La Plus Secrète Mémoire des hommes suit une trame de roman policier : bouleversé par la lecture du Labyrinthe de l’inhumain, texte devenu introuvable d’un mystérieux T.C. Elimane, l’apprenti écrivain Diégane Latyr Faye se lance dans une longue enquête visant à découvrir qui fut ce sulfureux auteur trop tôt disparu. Cette quête impossible conduit le romancier en devenir au cœur même du labyrinthe de la création, là où s’entremêlent tous les genres ; roman initiatique, récit érotique, histoire d’amour, essai philosophique, compte rendu journalistique, poésie, biographie, témoignage, satire, pamphlet politique…
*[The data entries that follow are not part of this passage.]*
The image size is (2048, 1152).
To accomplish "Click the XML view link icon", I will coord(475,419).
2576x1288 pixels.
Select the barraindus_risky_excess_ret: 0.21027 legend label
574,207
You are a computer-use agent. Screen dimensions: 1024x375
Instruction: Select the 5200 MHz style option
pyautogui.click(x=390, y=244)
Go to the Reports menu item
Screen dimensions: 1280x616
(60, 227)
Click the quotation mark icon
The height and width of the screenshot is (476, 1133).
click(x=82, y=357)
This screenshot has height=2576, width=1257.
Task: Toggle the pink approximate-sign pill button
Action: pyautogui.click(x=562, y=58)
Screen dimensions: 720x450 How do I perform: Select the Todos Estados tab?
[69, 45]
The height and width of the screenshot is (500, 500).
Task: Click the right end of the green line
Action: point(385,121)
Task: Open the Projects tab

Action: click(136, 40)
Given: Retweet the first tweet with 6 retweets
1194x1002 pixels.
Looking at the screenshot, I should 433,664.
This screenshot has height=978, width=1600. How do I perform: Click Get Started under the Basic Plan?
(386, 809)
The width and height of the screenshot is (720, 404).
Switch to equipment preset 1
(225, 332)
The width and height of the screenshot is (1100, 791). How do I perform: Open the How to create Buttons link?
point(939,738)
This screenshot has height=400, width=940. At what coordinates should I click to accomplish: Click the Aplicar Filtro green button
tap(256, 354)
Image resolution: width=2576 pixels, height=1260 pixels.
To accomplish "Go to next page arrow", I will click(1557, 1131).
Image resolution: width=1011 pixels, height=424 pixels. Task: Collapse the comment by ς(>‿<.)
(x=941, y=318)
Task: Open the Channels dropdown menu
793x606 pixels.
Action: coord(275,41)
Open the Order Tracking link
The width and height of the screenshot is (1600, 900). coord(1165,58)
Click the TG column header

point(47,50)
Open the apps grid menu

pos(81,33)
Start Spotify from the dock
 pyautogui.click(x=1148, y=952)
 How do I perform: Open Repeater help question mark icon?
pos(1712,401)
« Au fond, qui était Elimane ? écrit Mbougar Sarr. Le produit le plus tragique et le plus abouti de la colonisation […] Elimane voulait devenir blanc et on lui a rappelé que non seulement il ne l’était pas, mais qu’il ne le deviendrait encore jamais malgré tout son talent. Il a donné tous les gages culturels de la blanchité ; on ne l’en a que mieux renvoyé à sa négreur. Il maîtrisait peut-être l’Europe mieux que les Européens. Et où a-t-il fini ? Dans l’anonymat, la disparition, l’effacement. Tu le sais : la colonisation sème chez les colonisés la désolation, la mort, le chaos. Mais elle sème aussi en eux – et c’est ça sa réussite la plus diabolique – le désir de devenir ce qui les détruit. » On ne saurait mieux condenser, en quelques lignes, le drame de Yambo Ouologuem.